Task:
The records need to be set down again exactly as they appear.

Pixel coordinate grounding data:
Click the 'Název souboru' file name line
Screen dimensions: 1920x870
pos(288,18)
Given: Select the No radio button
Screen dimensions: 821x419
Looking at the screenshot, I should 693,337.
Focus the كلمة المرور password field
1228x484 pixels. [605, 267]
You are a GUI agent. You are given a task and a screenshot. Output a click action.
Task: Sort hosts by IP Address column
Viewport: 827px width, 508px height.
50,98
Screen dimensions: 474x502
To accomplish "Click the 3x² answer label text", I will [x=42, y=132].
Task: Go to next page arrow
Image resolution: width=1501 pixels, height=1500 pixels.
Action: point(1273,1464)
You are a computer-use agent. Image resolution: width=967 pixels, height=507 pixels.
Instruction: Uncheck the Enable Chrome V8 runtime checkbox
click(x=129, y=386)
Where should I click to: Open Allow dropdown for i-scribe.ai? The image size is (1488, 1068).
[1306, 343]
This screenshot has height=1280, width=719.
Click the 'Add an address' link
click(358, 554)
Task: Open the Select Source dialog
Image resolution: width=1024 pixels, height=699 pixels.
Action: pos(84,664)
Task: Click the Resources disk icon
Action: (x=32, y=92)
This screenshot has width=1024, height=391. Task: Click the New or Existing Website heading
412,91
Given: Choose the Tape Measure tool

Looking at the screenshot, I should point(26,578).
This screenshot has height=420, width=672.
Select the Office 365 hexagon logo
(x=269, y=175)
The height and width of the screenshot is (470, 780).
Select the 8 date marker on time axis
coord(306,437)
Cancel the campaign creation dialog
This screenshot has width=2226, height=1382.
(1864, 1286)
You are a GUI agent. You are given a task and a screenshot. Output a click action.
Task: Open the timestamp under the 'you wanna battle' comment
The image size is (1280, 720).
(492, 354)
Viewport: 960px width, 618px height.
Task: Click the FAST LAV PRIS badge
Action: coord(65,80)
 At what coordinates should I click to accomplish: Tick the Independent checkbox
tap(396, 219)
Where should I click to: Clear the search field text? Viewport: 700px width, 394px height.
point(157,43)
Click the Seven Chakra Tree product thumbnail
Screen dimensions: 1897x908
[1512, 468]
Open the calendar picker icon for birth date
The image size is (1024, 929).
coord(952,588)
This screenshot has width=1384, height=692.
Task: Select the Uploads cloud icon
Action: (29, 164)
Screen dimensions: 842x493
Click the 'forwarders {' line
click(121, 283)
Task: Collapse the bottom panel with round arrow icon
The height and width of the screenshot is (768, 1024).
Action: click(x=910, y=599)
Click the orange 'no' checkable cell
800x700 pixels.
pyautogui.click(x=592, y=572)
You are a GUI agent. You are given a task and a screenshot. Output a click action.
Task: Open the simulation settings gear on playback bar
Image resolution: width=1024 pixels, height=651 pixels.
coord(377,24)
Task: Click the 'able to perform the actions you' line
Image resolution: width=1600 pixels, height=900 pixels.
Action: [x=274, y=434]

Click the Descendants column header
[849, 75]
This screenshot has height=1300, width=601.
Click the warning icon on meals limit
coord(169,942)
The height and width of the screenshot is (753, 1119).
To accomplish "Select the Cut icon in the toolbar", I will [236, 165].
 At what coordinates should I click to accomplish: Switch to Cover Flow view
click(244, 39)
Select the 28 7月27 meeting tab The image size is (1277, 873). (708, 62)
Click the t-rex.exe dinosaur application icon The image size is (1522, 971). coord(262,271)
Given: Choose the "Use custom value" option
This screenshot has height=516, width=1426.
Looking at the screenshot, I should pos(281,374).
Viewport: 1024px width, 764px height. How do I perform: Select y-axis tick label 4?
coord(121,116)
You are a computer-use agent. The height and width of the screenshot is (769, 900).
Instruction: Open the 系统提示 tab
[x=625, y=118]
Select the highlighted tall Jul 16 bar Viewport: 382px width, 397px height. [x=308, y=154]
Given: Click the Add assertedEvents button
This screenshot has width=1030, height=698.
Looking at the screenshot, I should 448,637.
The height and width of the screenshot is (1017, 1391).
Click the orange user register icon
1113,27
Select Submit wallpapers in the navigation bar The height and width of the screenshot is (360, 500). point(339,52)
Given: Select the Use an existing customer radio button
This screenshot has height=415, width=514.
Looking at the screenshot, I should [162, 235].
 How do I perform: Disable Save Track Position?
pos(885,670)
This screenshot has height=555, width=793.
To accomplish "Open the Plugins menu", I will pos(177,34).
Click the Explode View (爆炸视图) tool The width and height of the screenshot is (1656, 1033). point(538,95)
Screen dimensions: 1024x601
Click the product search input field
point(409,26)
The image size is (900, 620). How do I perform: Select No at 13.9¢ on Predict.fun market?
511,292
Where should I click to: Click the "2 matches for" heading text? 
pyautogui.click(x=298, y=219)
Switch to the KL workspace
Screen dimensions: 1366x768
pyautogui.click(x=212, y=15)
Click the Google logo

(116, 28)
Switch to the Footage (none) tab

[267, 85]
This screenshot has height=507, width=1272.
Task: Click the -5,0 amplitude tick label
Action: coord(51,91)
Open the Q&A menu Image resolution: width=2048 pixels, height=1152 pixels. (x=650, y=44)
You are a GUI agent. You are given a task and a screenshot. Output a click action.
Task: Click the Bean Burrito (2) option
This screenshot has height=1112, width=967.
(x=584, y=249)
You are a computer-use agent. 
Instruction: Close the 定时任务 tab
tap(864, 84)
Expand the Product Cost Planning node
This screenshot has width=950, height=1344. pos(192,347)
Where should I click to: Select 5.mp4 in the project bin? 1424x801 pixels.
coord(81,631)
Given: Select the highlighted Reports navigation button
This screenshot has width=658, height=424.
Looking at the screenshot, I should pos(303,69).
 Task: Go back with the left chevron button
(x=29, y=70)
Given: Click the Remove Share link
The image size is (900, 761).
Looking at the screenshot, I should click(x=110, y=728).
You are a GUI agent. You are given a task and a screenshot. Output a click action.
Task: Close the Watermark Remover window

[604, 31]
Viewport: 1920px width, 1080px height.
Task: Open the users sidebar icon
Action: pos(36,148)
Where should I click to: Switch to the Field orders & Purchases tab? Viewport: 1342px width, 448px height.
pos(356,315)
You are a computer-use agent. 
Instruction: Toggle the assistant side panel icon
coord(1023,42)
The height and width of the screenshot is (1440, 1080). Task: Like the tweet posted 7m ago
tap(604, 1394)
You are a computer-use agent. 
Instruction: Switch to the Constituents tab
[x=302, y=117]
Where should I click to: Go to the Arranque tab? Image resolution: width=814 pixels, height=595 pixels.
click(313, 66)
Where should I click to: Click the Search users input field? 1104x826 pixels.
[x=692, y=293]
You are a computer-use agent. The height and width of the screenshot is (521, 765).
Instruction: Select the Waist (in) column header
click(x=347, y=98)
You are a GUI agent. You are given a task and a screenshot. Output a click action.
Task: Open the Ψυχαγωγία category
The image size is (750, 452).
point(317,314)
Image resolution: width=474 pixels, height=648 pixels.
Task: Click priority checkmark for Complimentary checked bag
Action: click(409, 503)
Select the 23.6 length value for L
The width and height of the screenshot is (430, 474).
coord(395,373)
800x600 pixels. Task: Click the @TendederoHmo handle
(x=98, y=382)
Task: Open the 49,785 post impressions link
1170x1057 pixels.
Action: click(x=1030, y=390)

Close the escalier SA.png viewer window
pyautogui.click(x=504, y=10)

Expected answer:
Click the 'Název souboru' file name line
Screen dimensions: 1920x870
pos(288,18)
Given: Select the No radio button
Screen dimensions: 821x419
Looking at the screenshot, I should 693,337.
Focus the كلمة المرور password field
1228x484 pixels. [605, 267]
You are a GUI agent. You are given a task and a screenshot. Output a click action.
Task: Sort hosts by IP Address column
Viewport: 827px width, 508px height.
50,98
Screen dimensions: 474x502
To accomplish "Click the 3x² answer label text", I will [x=42, y=132].
Task: Go to next page arrow
Image resolution: width=1501 pixels, height=1500 pixels.
Action: point(1273,1464)
You are a computer-use agent. Image resolution: width=967 pixels, height=507 pixels.
Instruction: Uncheck the Enable Chrome V8 runtime checkbox
click(x=129, y=386)
Where should I click to: Open Allow dropdown for i-scribe.ai? The image size is (1488, 1068).
[1306, 343]
This screenshot has height=1280, width=719.
Click the 'Add an address' link
click(358, 554)
Task: Open the Select Source dialog
Image resolution: width=1024 pixels, height=699 pixels.
Action: pos(84,664)
Task: Click the Resources disk icon
Action: (x=32, y=92)
This screenshot has width=1024, height=391. Task: Click the New or Existing Website heading
412,91
Given: Choose the Tape Measure tool

Looking at the screenshot, I should point(26,578).
This screenshot has height=420, width=672.
Select the Office 365 hexagon logo
(x=269, y=175)
The height and width of the screenshot is (470, 780).
Select the 8 date marker on time axis
coord(306,437)
Cancel the campaign creation dialog
This screenshot has width=2226, height=1382.
(1864, 1286)
You are a GUI agent. You are given a task and a screenshot. Output a click action.
Task: Open the timestamp under the 'you wanna battle' comment
The image size is (1280, 720).
(492, 354)
Viewport: 960px width, 618px height.
Task: Click the FAST LAV PRIS badge
Action: coord(65,80)
 At what coordinates should I click to accomplish: Tick the Independent checkbox
tap(396, 219)
Where should I click to: Clear the search field text? Viewport: 700px width, 394px height.
point(157,43)
Click the Seven Chakra Tree product thumbnail
Screen dimensions: 1897x908
[1512, 468]
Open the calendar picker icon for birth date
The image size is (1024, 929).
coord(952,588)
This screenshot has width=1384, height=692.
Task: Select the Uploads cloud icon
Action: (29, 164)
Screen dimensions: 842x493
Click the 'forwarders {' line
click(121, 283)
Task: Collapse the bottom panel with round arrow icon
The height and width of the screenshot is (768, 1024).
Action: click(x=910, y=599)
Click the orange 'no' checkable cell
800x700 pixels.
pyautogui.click(x=592, y=572)
You are a GUI agent. You are given a task and a screenshot. Output a click action.
Task: Open the simulation settings gear on playback bar
Image resolution: width=1024 pixels, height=651 pixels.
coord(377,24)
Task: Click the 'able to perform the actions you' line
Image resolution: width=1600 pixels, height=900 pixels.
Action: [x=274, y=434]

Click the Descendants column header
[849, 75]
This screenshot has height=1300, width=601.
Click the warning icon on meals limit
coord(169,942)
The height and width of the screenshot is (753, 1119).
To accomplish "Select the Cut icon in the toolbar", I will [236, 165].
 At what coordinates should I click to accomplish: Switch to Cover Flow view
click(244, 39)
Select the 28 7月27 meeting tab The image size is (1277, 873). (708, 62)
Click the t-rex.exe dinosaur application icon The image size is (1522, 971). coord(262,271)
Given: Choose the "Use custom value" option
This screenshot has height=516, width=1426.
Looking at the screenshot, I should pos(281,374).
Viewport: 1024px width, 764px height. How do I perform: Select y-axis tick label 4?
coord(121,116)
You are a computer-use agent. The height and width of the screenshot is (769, 900).
Instruction: Open the 系统提示 tab
[x=625, y=118]
Select the highlighted tall Jul 16 bar Viewport: 382px width, 397px height. [x=308, y=154]
Given: Click the Add assertedEvents button
This screenshot has width=1030, height=698.
Looking at the screenshot, I should 448,637.
The height and width of the screenshot is (1017, 1391).
Click the orange user register icon
1113,27
Select Submit wallpapers in the navigation bar The height and width of the screenshot is (360, 500). point(339,52)
Given: Select the Use an existing customer radio button
This screenshot has height=415, width=514.
Looking at the screenshot, I should [162, 235].
 How do I perform: Disable Save Track Position?
pos(885,670)
This screenshot has height=555, width=793.
To accomplish "Open the Plugins menu", I will pos(177,34).
Click the Explode View (爆炸视图) tool The width and height of the screenshot is (1656, 1033). point(538,95)
Screen dimensions: 1024x601
Click the product search input field
point(409,26)
The image size is (900, 620). How do I perform: Select No at 13.9¢ on Predict.fun market?
511,292
Where should I click to: Click the "2 matches for" heading text? 
pyautogui.click(x=298, y=219)
Switch to the KL workspace
Screen dimensions: 1366x768
pyautogui.click(x=212, y=15)
Click the Google logo

(116, 28)
Switch to the Footage (none) tab

[267, 85]
This screenshot has height=507, width=1272.
Task: Click the -5,0 amplitude tick label
Action: coord(51,91)
Open the Q&A menu Image resolution: width=2048 pixels, height=1152 pixels. (x=650, y=44)
You are a GUI agent. You are given a task and a screenshot. Output a click action.
Task: Click the Bean Burrito (2) option
This screenshot has height=1112, width=967.
(x=584, y=249)
You are a computer-use agent. 
Instruction: Close the 定时任务 tab
tap(864, 84)
Expand the Product Cost Planning node
This screenshot has width=950, height=1344. pos(192,347)
Where should I click to: Select 5.mp4 in the project bin? 1424x801 pixels.
coord(81,631)
Given: Select the highlighted Reports navigation button
This screenshot has width=658, height=424.
Looking at the screenshot, I should pos(303,69).
 Task: Go back with the left chevron button
(x=29, y=70)
Given: Click the Remove Share link
The image size is (900, 761).
Looking at the screenshot, I should click(x=110, y=728).
You are a GUI agent. You are given a task and a screenshot. Output a click action.
Task: Close the Watermark Remover window

[604, 31]
Viewport: 1920px width, 1080px height.
Task: Open the users sidebar icon
Action: pos(36,148)
Where should I click to: Switch to the Field orders & Purchases tab? Viewport: 1342px width, 448px height.
pos(356,315)
You are a computer-use agent. 
Instruction: Toggle the assistant side panel icon
coord(1023,42)
The height and width of the screenshot is (1440, 1080). Task: Like the tweet posted 7m ago
tap(604, 1394)
You are a computer-use agent. 
Instruction: Switch to the Constituents tab
[x=302, y=117]
Where should I click to: Go to the Arranque tab? Image resolution: width=814 pixels, height=595 pixels.
click(313, 66)
Where should I click to: Click the Search users input field? 1104x826 pixels.
[x=692, y=293]
You are a computer-use agent. The height and width of the screenshot is (521, 765).
Instruction: Select the Waist (in) column header
click(x=347, y=98)
You are a GUI agent. You are given a task and a screenshot. Output a click action.
Task: Open the Ψυχαγωγία category
The image size is (750, 452).
point(317,314)
Image resolution: width=474 pixels, height=648 pixels.
Task: Click priority checkmark for Complimentary checked bag
Action: click(409, 503)
Select the 23.6 length value for L
The width and height of the screenshot is (430, 474).
coord(395,373)
800x600 pixels. Task: Click the @TendederoHmo handle
(x=98, y=382)
Task: Open the 49,785 post impressions link
1170x1057 pixels.
Action: click(x=1030, y=390)

Close the escalier SA.png viewer window
pyautogui.click(x=504, y=10)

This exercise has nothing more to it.